Тень облака скакнула на спины лошадям, лицом, сощуренными от солнца глазами он мгновенно почувствовал ее.
– Придержи чуть, – сказал он ездовому и, когда тот натянул вожжи, слез, пошел пешком. Ему растрясло рану, она болела опять. Но рана, он знал, поболит и перестанет, а на душе у него было спокойно и хорошо. Он шел, держась здоровой рукой за повозку. Санинструктор глянула на него сверху тяжелыми от недосыпания, остановившимися глазами, подвинулась на край доски, на его освободившееся место.
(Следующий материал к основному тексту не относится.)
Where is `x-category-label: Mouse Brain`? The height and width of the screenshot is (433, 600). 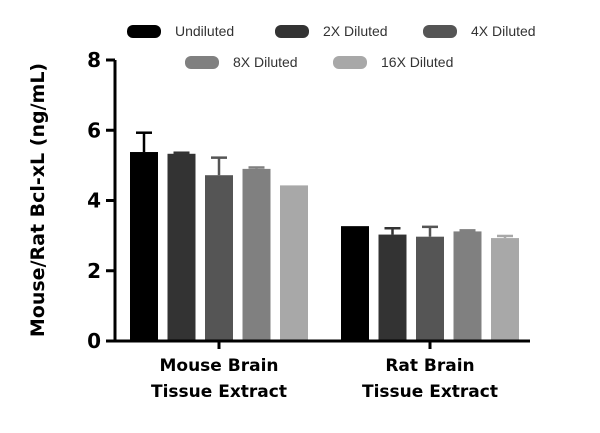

– Давно воюешь? – спросил он, чтобы разговором отвлечься от боли. Она зевнула:
– Достань закурить.
Она была совсем молодая, губы пухлые, рот маленький. Прижмуривая один глаз, она привычно прикурила от цигарки ездового, закашлялась хрипло с первой затяжки.
Тень облака, идущая по степи, накрыла овражек. И что-то вдруг там насторожило Третьякова. Он не знал что, но это было как предчувствие опасности. Всё время по привычке сознавать себя старшим, он наблюдал за местностью: и сверху, когда ехал, и теперь, когда шел.
Лошади ступали по дороге, ездовой вожжами поторапливал их, курили раненые, держась за край повозки рукой, шел он рядом. И все вместе они подвигались к оврагу. Так же строго, как он вглядывался туда, посмотрел он снизу на санинструктора; он не хотел зря испугать ее.
Тень облака сдвинулась, солнце вновь осветило овражек. Нет, зря он насторожился.
– Воюешь давно? – спросил опять Третьяков, забыв, что уже спрашивал ее об этом.
– Давно, – сказала она прочистившимся после кашля голосом. – У нас вся семья воюет. Старшая сестра пошла сразу, как мужа убили. Братишка тоже. Одна мама с младшими сидит, ждет писем.
Он шел рядом и снизу посматривал на нее. Если бы это Саша была? Или Лялька? И жаль ему было сейчас ее, как будто это их жалко.